Recorded information:
************

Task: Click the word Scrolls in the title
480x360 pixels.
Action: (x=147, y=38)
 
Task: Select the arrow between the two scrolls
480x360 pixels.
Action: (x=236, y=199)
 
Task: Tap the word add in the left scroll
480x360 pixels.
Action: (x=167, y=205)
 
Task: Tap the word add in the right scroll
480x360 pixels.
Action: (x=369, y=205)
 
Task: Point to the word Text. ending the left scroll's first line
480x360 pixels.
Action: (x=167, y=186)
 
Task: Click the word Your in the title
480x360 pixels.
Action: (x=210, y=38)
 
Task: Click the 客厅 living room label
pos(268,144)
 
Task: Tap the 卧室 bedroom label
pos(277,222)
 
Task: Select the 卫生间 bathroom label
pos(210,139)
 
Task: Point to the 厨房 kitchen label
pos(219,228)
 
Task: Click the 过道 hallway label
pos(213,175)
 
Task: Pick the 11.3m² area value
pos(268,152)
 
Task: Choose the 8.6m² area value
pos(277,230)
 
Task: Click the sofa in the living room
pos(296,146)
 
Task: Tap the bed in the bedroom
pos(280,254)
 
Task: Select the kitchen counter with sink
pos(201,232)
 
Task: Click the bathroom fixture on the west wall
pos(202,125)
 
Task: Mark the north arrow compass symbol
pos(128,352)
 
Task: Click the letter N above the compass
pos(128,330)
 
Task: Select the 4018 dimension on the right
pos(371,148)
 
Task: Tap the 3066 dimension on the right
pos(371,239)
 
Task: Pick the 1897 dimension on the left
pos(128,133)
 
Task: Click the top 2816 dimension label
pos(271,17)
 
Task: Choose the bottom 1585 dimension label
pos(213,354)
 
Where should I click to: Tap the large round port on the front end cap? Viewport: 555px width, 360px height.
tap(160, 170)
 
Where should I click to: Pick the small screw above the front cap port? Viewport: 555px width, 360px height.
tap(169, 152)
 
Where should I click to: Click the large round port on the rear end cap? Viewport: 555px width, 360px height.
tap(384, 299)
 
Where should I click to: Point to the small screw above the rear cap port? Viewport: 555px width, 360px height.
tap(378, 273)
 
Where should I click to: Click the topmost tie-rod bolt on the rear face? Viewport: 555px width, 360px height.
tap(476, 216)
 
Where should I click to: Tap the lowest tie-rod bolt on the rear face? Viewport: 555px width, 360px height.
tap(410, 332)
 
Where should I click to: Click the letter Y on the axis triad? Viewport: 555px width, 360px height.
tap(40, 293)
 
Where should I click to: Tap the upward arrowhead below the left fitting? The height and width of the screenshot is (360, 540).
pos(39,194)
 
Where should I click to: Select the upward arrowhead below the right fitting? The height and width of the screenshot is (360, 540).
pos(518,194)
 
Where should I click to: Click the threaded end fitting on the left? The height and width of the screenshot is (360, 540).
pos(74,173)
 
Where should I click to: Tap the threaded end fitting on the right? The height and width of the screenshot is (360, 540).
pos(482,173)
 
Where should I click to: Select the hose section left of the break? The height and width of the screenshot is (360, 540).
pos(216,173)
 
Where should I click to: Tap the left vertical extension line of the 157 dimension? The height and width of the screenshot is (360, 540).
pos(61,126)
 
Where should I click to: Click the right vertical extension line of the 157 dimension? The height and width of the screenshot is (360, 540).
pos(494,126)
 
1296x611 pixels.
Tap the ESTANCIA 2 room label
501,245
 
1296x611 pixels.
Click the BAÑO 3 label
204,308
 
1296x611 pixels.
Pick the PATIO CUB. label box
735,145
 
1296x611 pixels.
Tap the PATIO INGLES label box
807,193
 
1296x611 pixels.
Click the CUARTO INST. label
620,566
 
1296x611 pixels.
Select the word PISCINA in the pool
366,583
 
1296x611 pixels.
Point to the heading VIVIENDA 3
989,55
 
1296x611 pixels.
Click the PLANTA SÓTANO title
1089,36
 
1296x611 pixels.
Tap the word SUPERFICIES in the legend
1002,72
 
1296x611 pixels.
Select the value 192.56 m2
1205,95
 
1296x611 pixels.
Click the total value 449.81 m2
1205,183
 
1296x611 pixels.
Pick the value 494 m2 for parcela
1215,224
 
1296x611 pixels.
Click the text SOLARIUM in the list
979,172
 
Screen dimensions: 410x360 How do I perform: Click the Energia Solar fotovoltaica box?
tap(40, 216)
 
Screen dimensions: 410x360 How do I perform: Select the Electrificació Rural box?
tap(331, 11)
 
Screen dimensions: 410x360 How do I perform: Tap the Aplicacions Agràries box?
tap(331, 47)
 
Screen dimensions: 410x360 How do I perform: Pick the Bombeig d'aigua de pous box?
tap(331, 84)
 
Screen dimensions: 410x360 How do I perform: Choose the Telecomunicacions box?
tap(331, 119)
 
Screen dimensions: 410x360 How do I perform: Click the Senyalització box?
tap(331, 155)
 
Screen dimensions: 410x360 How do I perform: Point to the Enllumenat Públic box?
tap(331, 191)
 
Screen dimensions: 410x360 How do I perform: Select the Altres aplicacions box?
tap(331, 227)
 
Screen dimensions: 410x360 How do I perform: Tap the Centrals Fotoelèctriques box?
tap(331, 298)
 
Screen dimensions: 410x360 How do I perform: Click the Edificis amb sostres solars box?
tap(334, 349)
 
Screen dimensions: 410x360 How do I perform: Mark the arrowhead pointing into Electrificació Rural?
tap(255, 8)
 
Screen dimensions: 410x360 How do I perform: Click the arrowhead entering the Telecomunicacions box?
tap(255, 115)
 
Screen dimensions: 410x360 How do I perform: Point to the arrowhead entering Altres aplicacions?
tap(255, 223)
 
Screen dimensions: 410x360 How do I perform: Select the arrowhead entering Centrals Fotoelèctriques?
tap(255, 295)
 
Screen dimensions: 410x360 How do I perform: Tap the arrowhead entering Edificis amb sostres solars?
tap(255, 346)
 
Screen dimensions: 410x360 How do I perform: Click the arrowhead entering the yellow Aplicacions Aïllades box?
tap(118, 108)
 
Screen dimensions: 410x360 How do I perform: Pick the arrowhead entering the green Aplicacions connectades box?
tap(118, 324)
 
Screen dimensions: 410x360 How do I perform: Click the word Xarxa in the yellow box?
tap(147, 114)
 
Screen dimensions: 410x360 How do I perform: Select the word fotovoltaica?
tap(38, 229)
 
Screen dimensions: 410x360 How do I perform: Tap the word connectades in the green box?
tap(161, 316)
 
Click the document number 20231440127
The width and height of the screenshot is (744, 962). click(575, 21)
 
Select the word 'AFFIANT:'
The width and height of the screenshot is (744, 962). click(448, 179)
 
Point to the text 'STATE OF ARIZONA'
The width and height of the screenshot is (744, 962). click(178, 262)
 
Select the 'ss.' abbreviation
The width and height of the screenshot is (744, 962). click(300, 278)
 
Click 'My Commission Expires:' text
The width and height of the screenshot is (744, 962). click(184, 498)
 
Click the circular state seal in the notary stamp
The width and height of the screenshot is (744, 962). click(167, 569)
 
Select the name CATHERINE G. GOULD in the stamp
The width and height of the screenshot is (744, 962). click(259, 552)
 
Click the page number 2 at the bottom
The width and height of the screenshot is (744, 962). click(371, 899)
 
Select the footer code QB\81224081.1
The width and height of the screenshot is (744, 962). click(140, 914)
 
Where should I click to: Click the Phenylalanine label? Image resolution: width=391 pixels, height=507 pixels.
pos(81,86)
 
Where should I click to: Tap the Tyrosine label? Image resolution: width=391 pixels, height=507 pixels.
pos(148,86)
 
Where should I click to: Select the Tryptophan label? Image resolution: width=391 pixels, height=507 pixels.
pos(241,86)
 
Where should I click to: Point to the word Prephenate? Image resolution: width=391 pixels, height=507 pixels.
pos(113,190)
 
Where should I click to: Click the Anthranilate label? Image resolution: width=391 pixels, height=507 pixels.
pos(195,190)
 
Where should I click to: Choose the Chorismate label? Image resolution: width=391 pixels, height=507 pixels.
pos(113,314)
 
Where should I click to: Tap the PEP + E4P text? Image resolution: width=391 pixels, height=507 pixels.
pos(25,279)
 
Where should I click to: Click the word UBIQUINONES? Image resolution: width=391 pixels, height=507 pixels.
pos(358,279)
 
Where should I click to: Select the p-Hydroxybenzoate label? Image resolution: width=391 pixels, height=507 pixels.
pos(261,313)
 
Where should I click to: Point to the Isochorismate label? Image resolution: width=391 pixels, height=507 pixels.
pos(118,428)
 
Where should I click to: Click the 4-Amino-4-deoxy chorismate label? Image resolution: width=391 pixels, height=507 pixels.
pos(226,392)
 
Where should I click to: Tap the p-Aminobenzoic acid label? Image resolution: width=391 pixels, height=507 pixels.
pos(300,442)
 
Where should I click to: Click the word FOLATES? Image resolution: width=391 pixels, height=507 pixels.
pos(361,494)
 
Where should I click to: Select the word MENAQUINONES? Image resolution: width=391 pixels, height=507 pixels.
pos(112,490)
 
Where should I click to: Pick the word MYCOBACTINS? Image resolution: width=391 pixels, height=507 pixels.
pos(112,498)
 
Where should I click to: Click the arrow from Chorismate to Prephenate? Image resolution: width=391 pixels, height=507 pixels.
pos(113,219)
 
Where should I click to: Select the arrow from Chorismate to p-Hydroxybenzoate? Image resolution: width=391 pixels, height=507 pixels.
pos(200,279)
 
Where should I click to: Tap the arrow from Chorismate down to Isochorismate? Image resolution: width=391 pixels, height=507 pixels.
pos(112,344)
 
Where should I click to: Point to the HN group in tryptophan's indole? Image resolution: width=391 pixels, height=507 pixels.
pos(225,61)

************

Problem details: Carry over the stretch from the start of the material through the line containing "Action: (x=369, y=205)". Add 57 to every x and y coordinate in the answers.

Solution for this exercise:
Task: Click the word Scrolls in the title
480x360 pixels.
Action: (x=204, y=95)
 
Task: Select the arrow between the two scrolls
480x360 pixels.
Action: (x=293, y=256)
 
Task: Tap the word add in the left scroll
480x360 pixels.
Action: (x=224, y=262)
 
Task: Tap the word add in the right scroll
480x360 pixels.
Action: (x=426, y=262)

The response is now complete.